Education is the primary agent of transformation towards sustainable development. It increases people's capacities to transform their visions for society into reality. All countries strive for quality education for their sustainable development. In Africa, especially in our country Rwanda, education is considered as a fundamental human right and an essential means to ensure that all Rwandans realize their full potentials.
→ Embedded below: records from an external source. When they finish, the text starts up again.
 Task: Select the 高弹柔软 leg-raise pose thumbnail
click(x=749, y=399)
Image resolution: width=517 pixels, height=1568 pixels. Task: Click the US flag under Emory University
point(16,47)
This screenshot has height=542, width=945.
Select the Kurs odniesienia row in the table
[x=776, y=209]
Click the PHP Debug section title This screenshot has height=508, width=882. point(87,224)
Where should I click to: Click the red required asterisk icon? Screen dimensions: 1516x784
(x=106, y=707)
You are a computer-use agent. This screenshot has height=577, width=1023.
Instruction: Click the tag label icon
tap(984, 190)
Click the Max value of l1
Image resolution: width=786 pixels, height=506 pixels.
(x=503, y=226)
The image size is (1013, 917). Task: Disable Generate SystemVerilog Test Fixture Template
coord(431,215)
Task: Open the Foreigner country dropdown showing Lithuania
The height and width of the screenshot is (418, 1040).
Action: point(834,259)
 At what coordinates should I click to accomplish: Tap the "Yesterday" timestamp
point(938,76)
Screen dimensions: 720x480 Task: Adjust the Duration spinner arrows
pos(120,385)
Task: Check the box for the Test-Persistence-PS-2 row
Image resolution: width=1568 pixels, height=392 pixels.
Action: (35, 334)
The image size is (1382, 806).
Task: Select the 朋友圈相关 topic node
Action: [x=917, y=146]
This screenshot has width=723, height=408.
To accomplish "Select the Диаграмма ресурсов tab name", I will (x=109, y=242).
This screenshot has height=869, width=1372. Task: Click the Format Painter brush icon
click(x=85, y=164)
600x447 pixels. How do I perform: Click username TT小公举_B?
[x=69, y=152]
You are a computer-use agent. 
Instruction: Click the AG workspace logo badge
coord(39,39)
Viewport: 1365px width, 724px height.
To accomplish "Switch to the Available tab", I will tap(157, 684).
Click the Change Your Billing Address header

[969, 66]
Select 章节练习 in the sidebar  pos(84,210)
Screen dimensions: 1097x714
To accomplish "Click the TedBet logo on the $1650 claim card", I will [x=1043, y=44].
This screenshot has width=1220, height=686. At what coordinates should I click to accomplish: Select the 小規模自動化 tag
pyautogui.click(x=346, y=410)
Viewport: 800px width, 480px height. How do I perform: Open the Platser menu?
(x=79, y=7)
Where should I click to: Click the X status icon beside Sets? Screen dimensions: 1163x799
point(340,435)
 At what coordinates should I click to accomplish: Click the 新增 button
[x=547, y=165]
It places special emphasis on basic education as a priority area within the Poverty Reduction Strategy Papers (PRSP) because of the strong correlation between education and improved economic opportunities, better life and fewer children (family planning), especially for girls. [Ministry of Finance and Economic Planning (MINECOFIN), 2005:40].

However, in Gasabo district- the indicators such as gross primary enrolment rate (139.9%) and gross secondary enrolment rate (66.1%) positions the district below the national rates of 148.4% (gross primary enrollment) and above the 40.9% national rate in gross secondary school enrolment. Also in terms of literacy levels- the district's literacy levels persons of 15 years and older in the district is above the national average rate of 69.7% at 84.8%, though, slightly below rates registered in Kicukiro and Nyarugenge at 89.5% and 86.7%. Though, the district level is below the country's target of 90% and 100%as stipulated in the 7YGP and Vision 2020 respectively. The same survey revealed that the computer literacy rate for persons of 15+ years stands at 17.4%. The district recognizes the need to improve the literacy rates to boost up ICT innovations and private sector led economy. According to the administrative data, the girl/boy attendance at primary level is equally balanced at 50% unlike the imbalance observed at high level

In terms of student/classroom ratio in primary level is at 35.9 below the standard of 46 pupils per classroom while pupil/qualified teacher ratio is 54. It is also observed that the district has unqualified, for example, in private, private aided and public primary schools are 5%, 4% and 8% respectively. Usage of computers and internet in primary schools is 4,641 computers and 28 schools have access to internet.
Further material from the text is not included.